A former commissioner for justice and attorney-general in Cross River State, Mr Eyo Ekpo has pilloried the state governor, Prof Ben Ayade, accusing him of destroying the heritage of the state.
Ekpo, in a statement culled from his social media page, said it was ironical that even after destroying all the legacies he inherited from Donald Duke and Liyel Imoke, Ayade was appointing people into a board he called the preservation of state’s heritage board.
According to the former governorship candidate during the last general election, the past five years had witnessed tales of woes for the people. Ayade, he insisted, had destroyed the state.
He said: “If you are a Cross Riverian over the age of 40/41, pause and reflect on this by asking yourself a simple question: assuming that the totality of achievements inherited and built upon by the administrations of Governors Donald Duke and Liyel Imoke constitute the State’s “heritage” , what is left today of this heritage? Personally, my answer is: “There is hardly anything left, apart from the state song, which is the only thing of the legacy handed over in 2015 that is still unspoilt”.

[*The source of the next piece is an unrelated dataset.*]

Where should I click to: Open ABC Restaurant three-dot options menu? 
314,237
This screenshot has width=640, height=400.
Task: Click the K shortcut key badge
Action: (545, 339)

“The past five years have seen the debasement of ethical values, from rich and poor to old, to young. Many of us who were previously greatly respected by all and sundry are now compromised. We have witnessed the abandonment of edifices, monuments and tourist attractions, the lack of maintenance of physical infrastructure, the misuse and abuse of time-honoured administrative and governance practices.
“We have looked on defenceless at the breakdown of state institutions and arms of government, the elevation of cultists and cultism above all else and the creation of a personality cult around the Governor himself. What does one say about the abandonment of consultation and collaboration as essential preludes to policy-making and government action, to be replaced by whimsical, impulsive, egoistic decisions on one hand and kidnapping and the use of violence to intimidate and subdue any and every form of criticism and protest on the other…along with a continuous shower of meaningless political appointments that make a mockery of the phrase “public service”.
Over the past five years, the essential qualities of Cross River State that made all citizens proud to claim their indigeneship, have evaporated and become a distant memory. Increasingly, for a good number of our population, most of whom were born after 1999, “those days” are only nostalgic stories told by their parents and elder siblings. They have no real connection with that era. A big pity, the more so as the story of that era will not be found in any books of history or civic studies.
“What was once a very good work in progress that could have grown into a magnificent edifice has been reduced by the worst kind of philistinism to something even less than its foundations. Most definitely, this heritage preservation board has plenty of work ahead of it. Plenty of work indeed. I do not envy them at all.”